From the discussion of the Boltzmann constant below, return word for word the span from "I think I can" up to and including "definitely be dimensionless.".

*Passage given:*
________
Why did you change the HTML specification of the value to <math>? The only visible difference is that it's not wikified anymore.

In my section on characteristic energy, I was attempting to hint at nomenclature used in solid state physics. I deliberately left out a specific example of what the characteristic energy is, because it shows up in both statistical mechanics and solid state/quantum. I wanted to give a sense that k is used in almost any field of physics involving temperature (which it is).

What's wrong with meV? 25.9 meV is so much nicer than 0.00259 eV.

Entropy is important, and I appreciate your new section on it.

"Historically, the units of energy and temperature were defined before it was discovered that they were related." True. "As a result, the Boltzmann constant is expressed using the unit of temperature, and not the other way around." You've lost me. Which other way around? "Conceptually, however, the Boltzmann constant is the more fundamental quantity." Nope, still lost. More than what?

I think I can see what you're trying to get at with those last few paragraphs. My interpretation of the physical situation is that the relationship between energy and temperature is similar to the relationship between distance and time. In both cases, there are two sets of units originally defined in terms of physical quantities (e.g. orange-red radiation and triple points). Theoretically though, it would be much more sensible to define c=1, or c=α (the fine structure constant), in just the same way as it would be more sensible to set k = 1 and use Planck temperature. We can't necessarily argue that physically, k should be 1, but it should definitely be dimensionless.
________
*Excerpted data:*
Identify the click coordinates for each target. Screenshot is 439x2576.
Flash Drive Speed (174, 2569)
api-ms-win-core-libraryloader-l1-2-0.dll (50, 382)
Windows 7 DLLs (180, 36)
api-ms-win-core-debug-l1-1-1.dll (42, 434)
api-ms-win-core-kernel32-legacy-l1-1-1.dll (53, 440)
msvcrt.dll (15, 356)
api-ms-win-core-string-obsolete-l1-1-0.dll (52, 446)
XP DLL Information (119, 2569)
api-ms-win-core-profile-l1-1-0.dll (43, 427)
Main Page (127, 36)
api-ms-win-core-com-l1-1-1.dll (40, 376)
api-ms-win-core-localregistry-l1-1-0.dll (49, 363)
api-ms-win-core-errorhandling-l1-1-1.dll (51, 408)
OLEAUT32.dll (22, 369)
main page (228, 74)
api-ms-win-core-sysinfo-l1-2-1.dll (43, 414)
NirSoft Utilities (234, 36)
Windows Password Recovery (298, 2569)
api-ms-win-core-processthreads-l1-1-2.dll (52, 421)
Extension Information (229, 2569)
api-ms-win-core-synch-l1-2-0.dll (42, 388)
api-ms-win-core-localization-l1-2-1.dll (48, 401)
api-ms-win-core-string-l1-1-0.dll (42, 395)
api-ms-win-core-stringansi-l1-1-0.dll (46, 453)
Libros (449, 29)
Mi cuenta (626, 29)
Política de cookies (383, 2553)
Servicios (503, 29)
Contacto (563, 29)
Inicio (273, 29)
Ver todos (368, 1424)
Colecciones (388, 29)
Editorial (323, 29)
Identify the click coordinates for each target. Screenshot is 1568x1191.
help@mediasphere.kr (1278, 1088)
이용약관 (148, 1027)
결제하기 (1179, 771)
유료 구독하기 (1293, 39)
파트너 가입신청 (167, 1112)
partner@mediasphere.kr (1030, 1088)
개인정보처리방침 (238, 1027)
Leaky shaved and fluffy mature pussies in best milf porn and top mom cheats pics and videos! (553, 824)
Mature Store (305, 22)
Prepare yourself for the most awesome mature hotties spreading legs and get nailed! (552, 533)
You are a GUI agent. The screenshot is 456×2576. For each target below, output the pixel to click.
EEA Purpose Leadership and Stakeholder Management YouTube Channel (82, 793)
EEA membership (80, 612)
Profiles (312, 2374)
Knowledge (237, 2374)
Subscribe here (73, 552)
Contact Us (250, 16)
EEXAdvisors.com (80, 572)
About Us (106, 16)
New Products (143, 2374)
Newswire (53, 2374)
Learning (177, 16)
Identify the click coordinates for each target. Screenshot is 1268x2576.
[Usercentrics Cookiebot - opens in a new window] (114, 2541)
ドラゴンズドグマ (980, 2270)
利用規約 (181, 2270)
________
*Solved problem:*
I think I can see what you're trying to get at with those last few paragraphs. My interpretation of the physical situation is that the relationship between energy and temperature is similar to the relationship between distance and time. In both cases, there are two sets of units originally defined in terms of physical quantities (e.g. orange-red radiation and triple points). Theoretically though, it would be much more sensible to define c=1, or c=α (the fine structure constant), in just the same way as it would be more sensible to set k = 1 and use Planck temperature. We can't necessarily argue that physically, k should be 1, but it should definitely be dimensionless.